Poster Presentation Society for Molecular Biology and Evolution Conference 2016

Haplotype reconstruction from Short Read Sequences using Vector Quantization (#549)

Louis Ranjard 1 , Allen Rodrigo 1
  1. The Australian National University, Canberra, ACT, Australia

Uncovering the genetic diversity in an unlabelled mixed sample of individuals is a challenging computational problem. However, this task can be of primary importance. For example, reconstructing the true set of viral haplotypes in an infected host is correlated to the clinical outcome and pathogenesis. We present a vector quantization approach to reconstruct the set of haplotype from a mixed sample of short read sequences when the number of haplotypes is unknown and the sequencing reads are unlabelled. Our method consists in mapping the high dimensional short read sequence space to a lower dimensional space representing the reconstructed haplotypes. We propose to encode each position in the nucleotide sequences as a vector where each element represent the contribution of each nucleotide base.
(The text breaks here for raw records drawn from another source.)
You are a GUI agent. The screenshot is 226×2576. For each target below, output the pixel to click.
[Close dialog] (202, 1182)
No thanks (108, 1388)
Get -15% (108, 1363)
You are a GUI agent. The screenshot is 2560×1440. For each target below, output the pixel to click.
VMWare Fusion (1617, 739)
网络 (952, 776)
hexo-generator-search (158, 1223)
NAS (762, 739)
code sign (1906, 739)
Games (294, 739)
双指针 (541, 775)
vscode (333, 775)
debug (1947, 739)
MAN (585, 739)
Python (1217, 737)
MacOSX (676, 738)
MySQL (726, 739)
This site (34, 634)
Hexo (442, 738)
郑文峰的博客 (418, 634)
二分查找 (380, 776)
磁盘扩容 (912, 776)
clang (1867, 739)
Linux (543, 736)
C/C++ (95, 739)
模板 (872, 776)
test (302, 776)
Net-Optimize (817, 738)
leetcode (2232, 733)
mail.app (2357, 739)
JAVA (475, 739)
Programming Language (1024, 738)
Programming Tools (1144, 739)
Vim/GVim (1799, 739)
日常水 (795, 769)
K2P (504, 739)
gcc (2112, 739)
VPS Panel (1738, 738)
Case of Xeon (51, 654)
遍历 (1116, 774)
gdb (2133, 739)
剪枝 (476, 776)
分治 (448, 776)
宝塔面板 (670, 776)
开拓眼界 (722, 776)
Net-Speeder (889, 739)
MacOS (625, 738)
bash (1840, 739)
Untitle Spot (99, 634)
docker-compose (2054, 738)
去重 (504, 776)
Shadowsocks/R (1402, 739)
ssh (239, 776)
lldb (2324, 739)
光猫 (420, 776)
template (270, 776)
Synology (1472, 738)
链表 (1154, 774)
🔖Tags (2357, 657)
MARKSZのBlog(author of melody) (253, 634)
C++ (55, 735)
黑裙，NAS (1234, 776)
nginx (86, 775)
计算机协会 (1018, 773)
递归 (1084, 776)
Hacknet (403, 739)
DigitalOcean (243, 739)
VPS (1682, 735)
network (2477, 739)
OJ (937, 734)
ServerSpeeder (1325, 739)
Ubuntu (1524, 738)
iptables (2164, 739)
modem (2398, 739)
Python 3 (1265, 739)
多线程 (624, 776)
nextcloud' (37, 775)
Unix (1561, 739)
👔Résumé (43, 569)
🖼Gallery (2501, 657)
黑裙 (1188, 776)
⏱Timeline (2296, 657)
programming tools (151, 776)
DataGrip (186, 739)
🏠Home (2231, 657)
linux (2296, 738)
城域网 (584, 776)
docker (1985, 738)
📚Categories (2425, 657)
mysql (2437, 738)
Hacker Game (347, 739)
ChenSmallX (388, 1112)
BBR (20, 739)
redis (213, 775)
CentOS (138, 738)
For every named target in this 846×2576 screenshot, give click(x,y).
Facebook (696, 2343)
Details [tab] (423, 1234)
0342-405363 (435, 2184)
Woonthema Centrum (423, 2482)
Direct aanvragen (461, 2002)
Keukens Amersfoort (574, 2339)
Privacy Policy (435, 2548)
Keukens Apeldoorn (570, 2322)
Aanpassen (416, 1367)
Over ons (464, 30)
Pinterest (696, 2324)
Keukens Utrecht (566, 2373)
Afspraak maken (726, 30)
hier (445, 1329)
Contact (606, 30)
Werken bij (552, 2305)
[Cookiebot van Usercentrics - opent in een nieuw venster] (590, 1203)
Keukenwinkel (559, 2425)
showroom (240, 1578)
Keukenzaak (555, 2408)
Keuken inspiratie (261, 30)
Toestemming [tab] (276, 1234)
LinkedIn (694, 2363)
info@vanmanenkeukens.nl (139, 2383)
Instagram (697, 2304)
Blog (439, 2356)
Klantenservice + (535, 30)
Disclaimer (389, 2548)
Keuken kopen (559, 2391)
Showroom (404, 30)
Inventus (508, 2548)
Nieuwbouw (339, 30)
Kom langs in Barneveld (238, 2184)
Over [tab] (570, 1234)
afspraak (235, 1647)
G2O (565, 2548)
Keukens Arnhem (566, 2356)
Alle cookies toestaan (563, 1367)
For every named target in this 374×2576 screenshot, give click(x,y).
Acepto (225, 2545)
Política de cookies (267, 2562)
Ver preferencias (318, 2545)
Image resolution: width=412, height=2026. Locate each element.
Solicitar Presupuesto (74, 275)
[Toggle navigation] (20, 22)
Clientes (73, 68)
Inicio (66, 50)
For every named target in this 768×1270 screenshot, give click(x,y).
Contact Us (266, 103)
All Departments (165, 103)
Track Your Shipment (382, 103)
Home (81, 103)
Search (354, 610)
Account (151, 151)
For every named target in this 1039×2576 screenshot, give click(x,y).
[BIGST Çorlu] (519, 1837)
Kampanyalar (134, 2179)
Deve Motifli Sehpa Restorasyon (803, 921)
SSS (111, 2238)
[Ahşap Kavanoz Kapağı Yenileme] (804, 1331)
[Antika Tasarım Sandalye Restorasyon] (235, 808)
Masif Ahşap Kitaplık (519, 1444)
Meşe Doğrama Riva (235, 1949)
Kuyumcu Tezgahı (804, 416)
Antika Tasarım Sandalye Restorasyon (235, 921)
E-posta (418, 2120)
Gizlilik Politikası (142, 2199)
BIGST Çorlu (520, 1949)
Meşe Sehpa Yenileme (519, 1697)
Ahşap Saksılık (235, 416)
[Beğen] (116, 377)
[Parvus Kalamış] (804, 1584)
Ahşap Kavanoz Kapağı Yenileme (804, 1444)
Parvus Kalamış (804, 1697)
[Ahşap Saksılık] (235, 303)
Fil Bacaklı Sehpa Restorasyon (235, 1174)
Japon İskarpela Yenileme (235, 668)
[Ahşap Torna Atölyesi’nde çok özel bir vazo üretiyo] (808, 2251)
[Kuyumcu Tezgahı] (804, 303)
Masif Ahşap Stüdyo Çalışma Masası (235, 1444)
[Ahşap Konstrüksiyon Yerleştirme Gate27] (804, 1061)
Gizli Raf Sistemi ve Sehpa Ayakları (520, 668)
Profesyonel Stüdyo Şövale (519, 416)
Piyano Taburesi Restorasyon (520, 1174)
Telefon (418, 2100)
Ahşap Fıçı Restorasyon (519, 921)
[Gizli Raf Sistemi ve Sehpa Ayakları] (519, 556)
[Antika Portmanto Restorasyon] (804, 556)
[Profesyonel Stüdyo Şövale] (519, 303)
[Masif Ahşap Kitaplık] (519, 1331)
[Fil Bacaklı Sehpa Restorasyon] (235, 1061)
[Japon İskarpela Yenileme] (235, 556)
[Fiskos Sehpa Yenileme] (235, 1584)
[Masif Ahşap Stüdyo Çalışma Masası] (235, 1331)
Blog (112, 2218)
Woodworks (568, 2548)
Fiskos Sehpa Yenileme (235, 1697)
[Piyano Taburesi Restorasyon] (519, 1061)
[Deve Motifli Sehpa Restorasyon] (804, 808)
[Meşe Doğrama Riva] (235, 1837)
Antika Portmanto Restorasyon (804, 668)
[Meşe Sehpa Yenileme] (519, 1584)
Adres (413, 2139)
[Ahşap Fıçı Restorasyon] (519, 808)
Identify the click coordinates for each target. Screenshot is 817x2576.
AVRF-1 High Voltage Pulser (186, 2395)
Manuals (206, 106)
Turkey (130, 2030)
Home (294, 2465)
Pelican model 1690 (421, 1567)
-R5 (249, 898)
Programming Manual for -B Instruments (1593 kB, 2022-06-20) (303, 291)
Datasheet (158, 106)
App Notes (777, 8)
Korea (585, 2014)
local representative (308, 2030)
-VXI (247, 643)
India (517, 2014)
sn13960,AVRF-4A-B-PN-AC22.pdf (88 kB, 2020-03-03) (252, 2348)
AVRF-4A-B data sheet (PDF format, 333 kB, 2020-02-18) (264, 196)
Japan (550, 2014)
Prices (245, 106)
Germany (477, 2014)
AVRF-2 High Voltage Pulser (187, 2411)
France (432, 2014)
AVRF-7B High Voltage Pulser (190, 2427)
Then, an artificial neural network is used to reconstruct the haplotype sequences using competitive learning. The network is tree shaped and can therefore be considered as a short read classification tree. During the learning process, bifurcating tree branches are added in the tree according to a dispersion criterion. Preliminary results show that (i) the true haplotype sequences can be reconstructed and (ii) the true number of haplotypes can be inferred from the size and the structure of the classification tree. In particular, the distance between the short read sequences to the tree node weight matrices is informative of the true set of haplotypes in the sample under study.